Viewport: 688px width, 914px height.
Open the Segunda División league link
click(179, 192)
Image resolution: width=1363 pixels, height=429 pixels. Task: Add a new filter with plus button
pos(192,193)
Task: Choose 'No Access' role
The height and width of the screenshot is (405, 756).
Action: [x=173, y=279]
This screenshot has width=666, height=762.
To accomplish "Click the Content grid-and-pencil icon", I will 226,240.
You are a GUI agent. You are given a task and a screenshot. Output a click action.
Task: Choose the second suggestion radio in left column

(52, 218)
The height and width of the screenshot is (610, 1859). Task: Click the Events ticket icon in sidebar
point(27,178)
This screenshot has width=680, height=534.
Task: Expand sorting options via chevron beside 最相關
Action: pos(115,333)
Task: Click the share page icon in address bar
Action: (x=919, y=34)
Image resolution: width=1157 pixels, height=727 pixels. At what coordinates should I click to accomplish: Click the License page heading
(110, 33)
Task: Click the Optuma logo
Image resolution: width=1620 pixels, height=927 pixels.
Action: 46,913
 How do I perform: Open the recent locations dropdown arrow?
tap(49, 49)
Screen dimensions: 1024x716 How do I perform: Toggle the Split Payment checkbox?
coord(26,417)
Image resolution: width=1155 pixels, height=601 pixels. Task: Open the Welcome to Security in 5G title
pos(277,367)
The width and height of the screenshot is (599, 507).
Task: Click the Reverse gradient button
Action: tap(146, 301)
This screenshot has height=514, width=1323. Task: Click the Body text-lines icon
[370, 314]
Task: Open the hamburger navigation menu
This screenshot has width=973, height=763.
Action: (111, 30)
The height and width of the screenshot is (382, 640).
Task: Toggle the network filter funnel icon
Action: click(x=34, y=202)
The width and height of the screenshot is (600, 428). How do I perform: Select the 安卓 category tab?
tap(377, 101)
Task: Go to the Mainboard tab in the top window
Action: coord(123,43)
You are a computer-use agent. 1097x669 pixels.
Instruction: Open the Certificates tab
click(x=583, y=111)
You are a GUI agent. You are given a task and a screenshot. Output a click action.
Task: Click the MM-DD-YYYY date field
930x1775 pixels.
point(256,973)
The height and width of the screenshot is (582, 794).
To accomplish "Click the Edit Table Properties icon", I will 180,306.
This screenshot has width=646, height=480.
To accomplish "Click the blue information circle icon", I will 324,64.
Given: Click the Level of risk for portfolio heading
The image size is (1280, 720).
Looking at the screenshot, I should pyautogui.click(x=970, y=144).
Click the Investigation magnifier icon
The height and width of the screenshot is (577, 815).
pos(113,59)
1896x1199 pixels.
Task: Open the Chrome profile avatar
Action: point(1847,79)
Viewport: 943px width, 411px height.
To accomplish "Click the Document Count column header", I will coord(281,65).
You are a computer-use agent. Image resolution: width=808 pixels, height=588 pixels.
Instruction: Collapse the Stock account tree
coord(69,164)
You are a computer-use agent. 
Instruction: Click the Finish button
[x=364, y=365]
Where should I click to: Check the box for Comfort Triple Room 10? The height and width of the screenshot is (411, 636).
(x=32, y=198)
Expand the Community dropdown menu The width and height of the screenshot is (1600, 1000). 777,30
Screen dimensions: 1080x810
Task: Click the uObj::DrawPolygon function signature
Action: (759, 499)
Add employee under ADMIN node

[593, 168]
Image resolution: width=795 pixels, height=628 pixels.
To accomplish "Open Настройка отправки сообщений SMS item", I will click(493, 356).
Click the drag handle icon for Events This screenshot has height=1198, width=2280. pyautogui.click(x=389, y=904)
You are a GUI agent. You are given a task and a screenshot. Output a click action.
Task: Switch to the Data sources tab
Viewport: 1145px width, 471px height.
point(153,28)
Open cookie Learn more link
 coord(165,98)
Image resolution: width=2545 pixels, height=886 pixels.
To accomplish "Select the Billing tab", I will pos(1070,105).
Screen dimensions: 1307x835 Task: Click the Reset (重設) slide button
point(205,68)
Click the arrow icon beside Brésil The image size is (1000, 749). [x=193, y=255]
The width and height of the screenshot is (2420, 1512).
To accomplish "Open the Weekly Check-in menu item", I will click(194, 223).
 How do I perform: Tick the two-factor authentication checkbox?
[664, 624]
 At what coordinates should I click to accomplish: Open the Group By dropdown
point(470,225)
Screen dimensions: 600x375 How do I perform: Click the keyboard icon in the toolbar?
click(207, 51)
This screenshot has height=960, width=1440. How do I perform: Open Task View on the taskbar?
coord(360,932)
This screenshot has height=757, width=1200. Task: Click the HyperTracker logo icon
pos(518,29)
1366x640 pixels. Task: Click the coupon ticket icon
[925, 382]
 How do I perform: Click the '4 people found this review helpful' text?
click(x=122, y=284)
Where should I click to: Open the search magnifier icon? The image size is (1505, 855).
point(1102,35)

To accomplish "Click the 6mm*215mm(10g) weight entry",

☆ ☆ ☆

### Task item
Would you restate the whole listing word for word?

### Answer for this exercise
Viewport: 688px width, 914px height.
Open the Segunda División league link
click(179, 192)
Image resolution: width=1363 pixels, height=429 pixels. Task: Add a new filter with plus button
pos(192,193)
Task: Choose 'No Access' role
The height and width of the screenshot is (405, 756).
Action: [x=173, y=279]
This screenshot has width=666, height=762.
To accomplish "Click the Content grid-and-pencil icon", I will 226,240.
You are a GUI agent. You are given a task and a screenshot. Output a click action.
Task: Choose the second suggestion radio in left column

(52, 218)
The height and width of the screenshot is (610, 1859). Task: Click the Events ticket icon in sidebar
point(27,178)
This screenshot has width=680, height=534.
Task: Expand sorting options via chevron beside 最相關
Action: pos(115,333)
Task: Click the share page icon in address bar
Action: (x=919, y=34)
Image resolution: width=1157 pixels, height=727 pixels. At what coordinates should I click to accomplish: Click the License page heading
(110, 33)
Task: Click the Optuma logo
Image resolution: width=1620 pixels, height=927 pixels.
Action: 46,913
 How do I perform: Open the recent locations dropdown arrow?
tap(49, 49)
Screen dimensions: 1024x716 How do I perform: Toggle the Split Payment checkbox?
coord(26,417)
Image resolution: width=1155 pixels, height=601 pixels. Task: Open the Welcome to Security in 5G title
pos(277,367)
The width and height of the screenshot is (599, 507).
Task: Click the Reverse gradient button
Action: tap(146, 301)
This screenshot has height=514, width=1323. Task: Click the Body text-lines icon
[370, 314]
Task: Open the hamburger navigation menu
This screenshot has width=973, height=763.
Action: (111, 30)
The height and width of the screenshot is (382, 640).
Task: Toggle the network filter funnel icon
Action: click(x=34, y=202)
The width and height of the screenshot is (600, 428). How do I perform: Select the 安卓 category tab?
tap(377, 101)
Task: Go to the Mainboard tab in the top window
Action: coord(123,43)
You are a computer-use agent. 1097x669 pixels.
Instruction: Open the Certificates tab
click(x=583, y=111)
You are a GUI agent. You are given a task and a screenshot. Output a click action.
Task: Click the MM-DD-YYYY date field
930x1775 pixels.
point(256,973)
The height and width of the screenshot is (582, 794).
To accomplish "Click the Edit Table Properties icon", I will 180,306.
This screenshot has width=646, height=480.
To accomplish "Click the blue information circle icon", I will 324,64.
Given: Click the Level of risk for portfolio heading
The image size is (1280, 720).
Looking at the screenshot, I should pyautogui.click(x=970, y=144).
Click the Investigation magnifier icon
The height and width of the screenshot is (577, 815).
pos(113,59)
1896x1199 pixels.
Task: Open the Chrome profile avatar
Action: point(1847,79)
Viewport: 943px width, 411px height.
To accomplish "Click the Document Count column header", I will coord(281,65).
You are a computer-use agent. Image resolution: width=808 pixels, height=588 pixels.
Instruction: Collapse the Stock account tree
coord(69,164)
You are a computer-use agent. 
Instruction: Click the Finish button
[x=364, y=365]
Where should I click to: Check the box for Comfort Triple Room 10? The height and width of the screenshot is (411, 636).
(x=32, y=198)
Expand the Community dropdown menu The width and height of the screenshot is (1600, 1000). 777,30
Screen dimensions: 1080x810
Task: Click the uObj::DrawPolygon function signature
Action: (759, 499)
Add employee under ADMIN node

[593, 168]
Image resolution: width=795 pixels, height=628 pixels.
To accomplish "Open Настройка отправки сообщений SMS item", I will click(493, 356).
Click the drag handle icon for Events This screenshot has height=1198, width=2280. pyautogui.click(x=389, y=904)
You are a GUI agent. You are given a task and a screenshot. Output a click action.
Task: Switch to the Data sources tab
Viewport: 1145px width, 471px height.
point(153,28)
Open cookie Learn more link
 coord(165,98)
Image resolution: width=2545 pixels, height=886 pixels.
To accomplish "Select the Billing tab", I will pos(1070,105).
Screen dimensions: 1307x835 Task: Click the Reset (重設) slide button
point(205,68)
Click the arrow icon beside Brésil The image size is (1000, 749). [x=193, y=255]
The width and height of the screenshot is (2420, 1512).
To accomplish "Open the Weekly Check-in menu item", I will click(194, 223).
 How do I perform: Tick the two-factor authentication checkbox?
[664, 624]
 At what coordinates should I click to accomplish: Open the Group By dropdown
point(470,225)
Screen dimensions: 600x375 How do I perform: Click the keyboard icon in the toolbar?
click(207, 51)
This screenshot has height=960, width=1440. How do I perform: Open Task View on the taskbar?
coord(360,932)
This screenshot has height=757, width=1200. Task: Click the HyperTracker logo icon
pos(518,29)
1366x640 pixels. Task: Click the coupon ticket icon
[925, 382]
 How do I perform: Click the '4 people found this review helpful' text?
click(x=122, y=284)
Where should I click to: Open the search magnifier icon? The image size is (1505, 855).
point(1102,35)

To accomplish "Click the 6mm*215mm(10g) weight entry",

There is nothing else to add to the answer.